══ PROVIDED MATERIAL ══

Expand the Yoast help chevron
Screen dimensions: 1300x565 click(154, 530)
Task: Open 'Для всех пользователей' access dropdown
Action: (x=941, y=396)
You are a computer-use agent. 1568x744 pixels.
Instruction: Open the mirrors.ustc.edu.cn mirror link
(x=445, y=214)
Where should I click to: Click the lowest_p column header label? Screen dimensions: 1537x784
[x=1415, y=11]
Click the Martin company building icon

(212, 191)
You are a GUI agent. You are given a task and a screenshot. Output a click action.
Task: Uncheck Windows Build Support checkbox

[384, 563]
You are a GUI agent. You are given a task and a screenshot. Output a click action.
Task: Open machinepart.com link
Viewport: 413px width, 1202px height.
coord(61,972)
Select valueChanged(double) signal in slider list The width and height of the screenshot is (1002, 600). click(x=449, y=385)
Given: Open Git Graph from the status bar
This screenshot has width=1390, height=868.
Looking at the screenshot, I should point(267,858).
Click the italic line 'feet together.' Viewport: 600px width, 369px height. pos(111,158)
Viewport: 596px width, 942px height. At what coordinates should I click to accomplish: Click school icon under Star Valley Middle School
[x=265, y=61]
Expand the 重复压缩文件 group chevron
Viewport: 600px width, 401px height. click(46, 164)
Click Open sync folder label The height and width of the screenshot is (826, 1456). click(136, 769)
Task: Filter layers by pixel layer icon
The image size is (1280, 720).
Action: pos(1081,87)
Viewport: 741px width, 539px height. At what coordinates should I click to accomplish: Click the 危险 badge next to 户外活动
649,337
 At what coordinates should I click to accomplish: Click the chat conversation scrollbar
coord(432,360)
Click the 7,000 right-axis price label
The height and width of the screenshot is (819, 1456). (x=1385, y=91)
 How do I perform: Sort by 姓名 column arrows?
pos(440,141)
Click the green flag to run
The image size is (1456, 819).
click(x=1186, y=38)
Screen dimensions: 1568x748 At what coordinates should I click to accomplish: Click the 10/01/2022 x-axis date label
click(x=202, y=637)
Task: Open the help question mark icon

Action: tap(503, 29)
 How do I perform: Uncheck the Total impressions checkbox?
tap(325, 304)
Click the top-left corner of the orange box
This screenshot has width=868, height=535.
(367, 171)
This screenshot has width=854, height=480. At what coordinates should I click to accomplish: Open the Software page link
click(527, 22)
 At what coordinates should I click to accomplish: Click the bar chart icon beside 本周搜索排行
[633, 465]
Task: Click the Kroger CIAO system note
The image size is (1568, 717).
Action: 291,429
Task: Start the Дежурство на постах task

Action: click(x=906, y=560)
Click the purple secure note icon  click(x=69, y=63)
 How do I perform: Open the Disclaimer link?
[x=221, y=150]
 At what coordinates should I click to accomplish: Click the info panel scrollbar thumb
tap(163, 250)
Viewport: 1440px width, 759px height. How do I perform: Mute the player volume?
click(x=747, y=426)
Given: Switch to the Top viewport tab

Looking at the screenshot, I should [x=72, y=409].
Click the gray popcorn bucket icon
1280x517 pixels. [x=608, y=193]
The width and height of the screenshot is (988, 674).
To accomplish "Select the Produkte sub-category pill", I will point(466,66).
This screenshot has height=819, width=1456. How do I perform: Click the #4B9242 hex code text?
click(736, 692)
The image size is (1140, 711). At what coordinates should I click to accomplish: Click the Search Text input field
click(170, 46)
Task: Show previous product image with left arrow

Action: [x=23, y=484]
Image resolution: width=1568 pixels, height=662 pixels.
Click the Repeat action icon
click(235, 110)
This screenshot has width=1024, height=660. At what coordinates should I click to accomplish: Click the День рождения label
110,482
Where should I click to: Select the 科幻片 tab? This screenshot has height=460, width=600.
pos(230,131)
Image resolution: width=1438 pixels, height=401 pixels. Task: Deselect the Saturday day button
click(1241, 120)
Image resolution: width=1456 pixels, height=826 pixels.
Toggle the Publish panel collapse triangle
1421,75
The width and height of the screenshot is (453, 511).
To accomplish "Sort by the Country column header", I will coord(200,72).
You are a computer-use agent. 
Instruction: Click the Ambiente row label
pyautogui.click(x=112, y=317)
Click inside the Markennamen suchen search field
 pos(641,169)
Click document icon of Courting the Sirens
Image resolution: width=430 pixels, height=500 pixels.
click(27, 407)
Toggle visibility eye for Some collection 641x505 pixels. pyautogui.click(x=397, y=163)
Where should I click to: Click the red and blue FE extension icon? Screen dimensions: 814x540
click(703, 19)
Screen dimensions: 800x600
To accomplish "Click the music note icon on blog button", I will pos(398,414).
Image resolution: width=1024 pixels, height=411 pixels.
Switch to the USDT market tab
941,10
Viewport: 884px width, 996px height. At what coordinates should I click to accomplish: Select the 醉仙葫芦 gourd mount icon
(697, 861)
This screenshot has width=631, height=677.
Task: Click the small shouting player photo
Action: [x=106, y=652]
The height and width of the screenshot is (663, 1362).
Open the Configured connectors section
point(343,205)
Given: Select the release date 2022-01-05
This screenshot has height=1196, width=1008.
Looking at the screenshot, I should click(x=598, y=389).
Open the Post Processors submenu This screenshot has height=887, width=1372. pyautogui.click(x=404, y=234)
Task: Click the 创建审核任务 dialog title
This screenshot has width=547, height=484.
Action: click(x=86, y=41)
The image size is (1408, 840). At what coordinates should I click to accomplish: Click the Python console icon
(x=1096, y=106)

═══

PROBLEM DETAILS: Return all the entries above exactly as they appear, line for line.

ANSWER TO THIS PROBLEM:
Expand the Yoast help chevron
Screen dimensions: 1300x565 click(154, 530)
Task: Open 'Для всех пользователей' access dropdown
Action: (x=941, y=396)
You are a computer-use agent. 1568x744 pixels.
Instruction: Open the mirrors.ustc.edu.cn mirror link
(x=445, y=214)
Where should I click to: Click the lowest_p column header label? Screen dimensions: 1537x784
[x=1415, y=11]
Click the Martin company building icon

(212, 191)
You are a GUI agent. You are given a task and a screenshot. Output a click action.
Task: Uncheck Windows Build Support checkbox

[384, 563]
You are a GUI agent. You are given a task and a screenshot. Output a click action.
Task: Open machinepart.com link
Viewport: 413px width, 1202px height.
coord(61,972)
Select valueChanged(double) signal in slider list The width and height of the screenshot is (1002, 600). click(x=449, y=385)
Given: Open Git Graph from the status bar
This screenshot has width=1390, height=868.
Looking at the screenshot, I should point(267,858).
Click the italic line 'feet together.' Viewport: 600px width, 369px height. pos(111,158)
Viewport: 596px width, 942px height. At what coordinates should I click to accomplish: Click school icon under Star Valley Middle School
[x=265, y=61]
Expand the 重复压缩文件 group chevron
Viewport: 600px width, 401px height. click(46, 164)
Click Open sync folder label The height and width of the screenshot is (826, 1456). click(136, 769)
Task: Filter layers by pixel layer icon
The image size is (1280, 720).
Action: pos(1081,87)
Viewport: 741px width, 539px height. At what coordinates should I click to accomplish: Click the 危险 badge next to 户外活动
649,337
 At what coordinates should I click to accomplish: Click the chat conversation scrollbar
coord(432,360)
Click the 7,000 right-axis price label
The height and width of the screenshot is (819, 1456). (x=1385, y=91)
 How do I perform: Sort by 姓名 column arrows?
pos(440,141)
Click the green flag to run
The image size is (1456, 819).
click(x=1186, y=38)
Screen dimensions: 1568x748 At what coordinates should I click to accomplish: Click the 10/01/2022 x-axis date label
click(x=202, y=637)
Task: Open the help question mark icon

Action: tap(503, 29)
 How do I perform: Uncheck the Total impressions checkbox?
tap(325, 304)
Click the top-left corner of the orange box
This screenshot has width=868, height=535.
(367, 171)
This screenshot has width=854, height=480. At what coordinates should I click to accomplish: Open the Software page link
click(527, 22)
 At what coordinates should I click to accomplish: Click the bar chart icon beside 本周搜索排行
[633, 465]
Task: Click the Kroger CIAO system note
The image size is (1568, 717).
Action: 291,429
Task: Start the Дежурство на постах task

Action: click(x=906, y=560)
Click the purple secure note icon  click(x=69, y=63)
 How do I perform: Open the Disclaimer link?
[x=221, y=150]
 At what coordinates should I click to accomplish: Click the info panel scrollbar thumb
tap(163, 250)
Viewport: 1440px width, 759px height. How do I perform: Mute the player volume?
click(x=747, y=426)
Given: Switch to the Top viewport tab

Looking at the screenshot, I should [x=72, y=409].
Click the gray popcorn bucket icon
1280x517 pixels. [x=608, y=193]
The width and height of the screenshot is (988, 674).
To accomplish "Select the Produkte sub-category pill", I will point(466,66).
This screenshot has height=819, width=1456. How do I perform: Click the #4B9242 hex code text?
click(736, 692)
The image size is (1140, 711). At what coordinates should I click to accomplish: Click the Search Text input field
click(170, 46)
Task: Show previous product image with left arrow

Action: [x=23, y=484]
Image resolution: width=1568 pixels, height=662 pixels.
Click the Repeat action icon
click(235, 110)
This screenshot has width=1024, height=660. At what coordinates should I click to accomplish: Click the День рождения label
110,482
Where should I click to: Select the 科幻片 tab? This screenshot has height=460, width=600.
pos(230,131)
Image resolution: width=1438 pixels, height=401 pixels. Task: Deselect the Saturday day button
click(1241, 120)
Image resolution: width=1456 pixels, height=826 pixels.
Toggle the Publish panel collapse triangle
1421,75
The width and height of the screenshot is (453, 511).
To accomplish "Sort by the Country column header", I will coord(200,72).
You are a computer-use agent. 
Instruction: Click the Ambiente row label
pyautogui.click(x=112, y=317)
Click inside the Markennamen suchen search field
 pos(641,169)
Click document icon of Courting the Sirens
Image resolution: width=430 pixels, height=500 pixels.
click(27, 407)
Toggle visibility eye for Some collection 641x505 pixels. pyautogui.click(x=397, y=163)
Where should I click to: Click the red and blue FE extension icon? Screen dimensions: 814x540
click(703, 19)
Screen dimensions: 800x600
To accomplish "Click the music note icon on blog button", I will pos(398,414).
Image resolution: width=1024 pixels, height=411 pixels.
Switch to the USDT market tab
941,10
Viewport: 884px width, 996px height. At what coordinates should I click to accomplish: Select the 醉仙葫芦 gourd mount icon
(697, 861)
This screenshot has width=631, height=677.
Task: Click the small shouting player photo
Action: [x=106, y=652]
The height and width of the screenshot is (663, 1362).
Open the Configured connectors section
point(343,205)
Given: Select the release date 2022-01-05
This screenshot has height=1196, width=1008.
Looking at the screenshot, I should click(x=598, y=389).
Open the Post Processors submenu This screenshot has height=887, width=1372. pyautogui.click(x=404, y=234)
Task: Click the 创建审核任务 dialog title
This screenshot has width=547, height=484.
Action: click(x=86, y=41)
The image size is (1408, 840). At what coordinates should I click to accomplish: Click the Python console icon
(x=1096, y=106)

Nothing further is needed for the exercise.